----- DATA FOR THIS TASK

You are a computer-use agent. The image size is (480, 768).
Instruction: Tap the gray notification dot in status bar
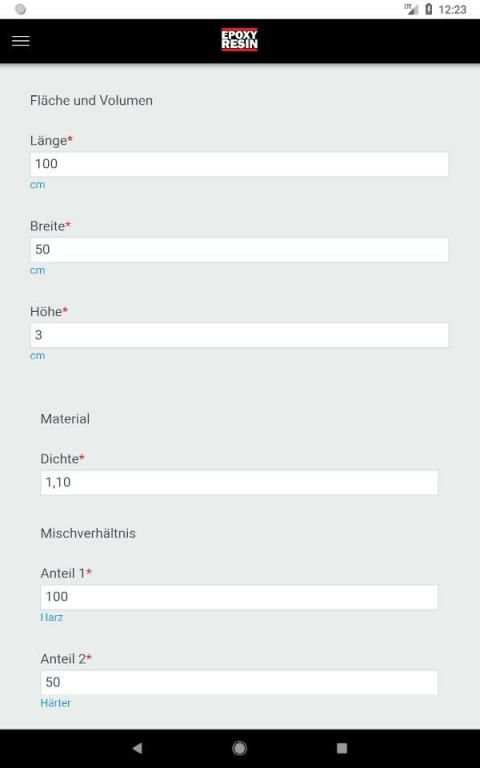[21, 9]
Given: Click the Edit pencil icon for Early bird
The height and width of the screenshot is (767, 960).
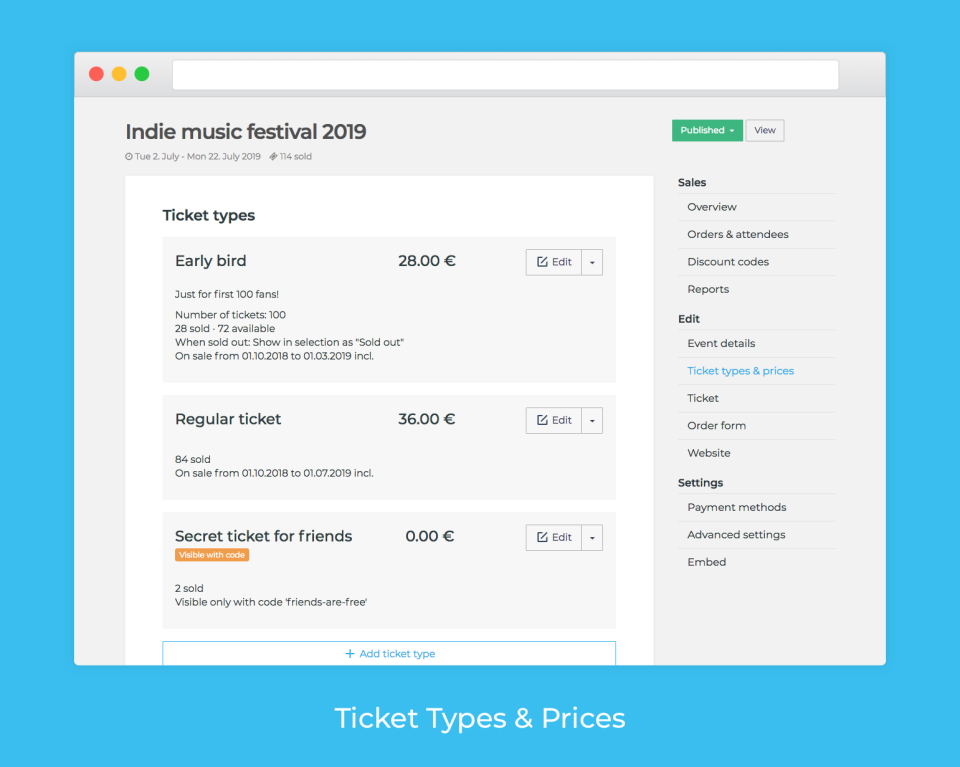Looking at the screenshot, I should pyautogui.click(x=544, y=262).
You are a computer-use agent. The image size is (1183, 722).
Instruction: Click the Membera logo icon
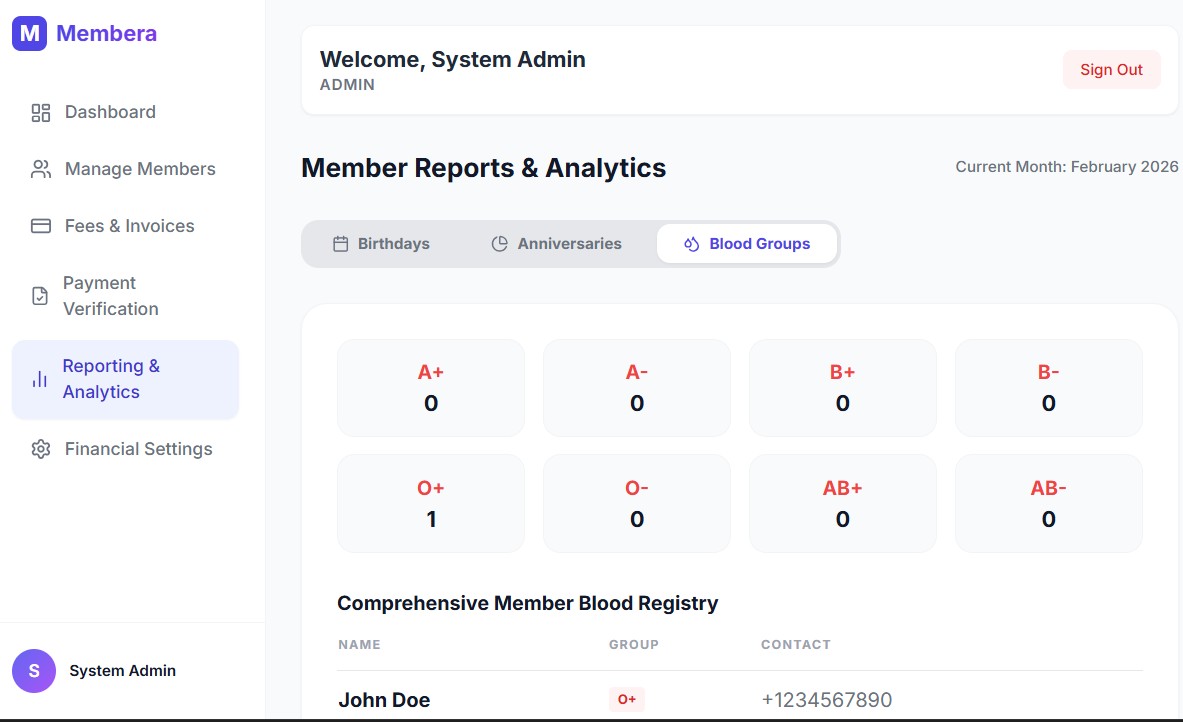coord(29,33)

----------

**WHAT IS REQUIRED**.
The answer should be one number: how many lines in the listing above contain "image".

**TASK OUTPUT**.
2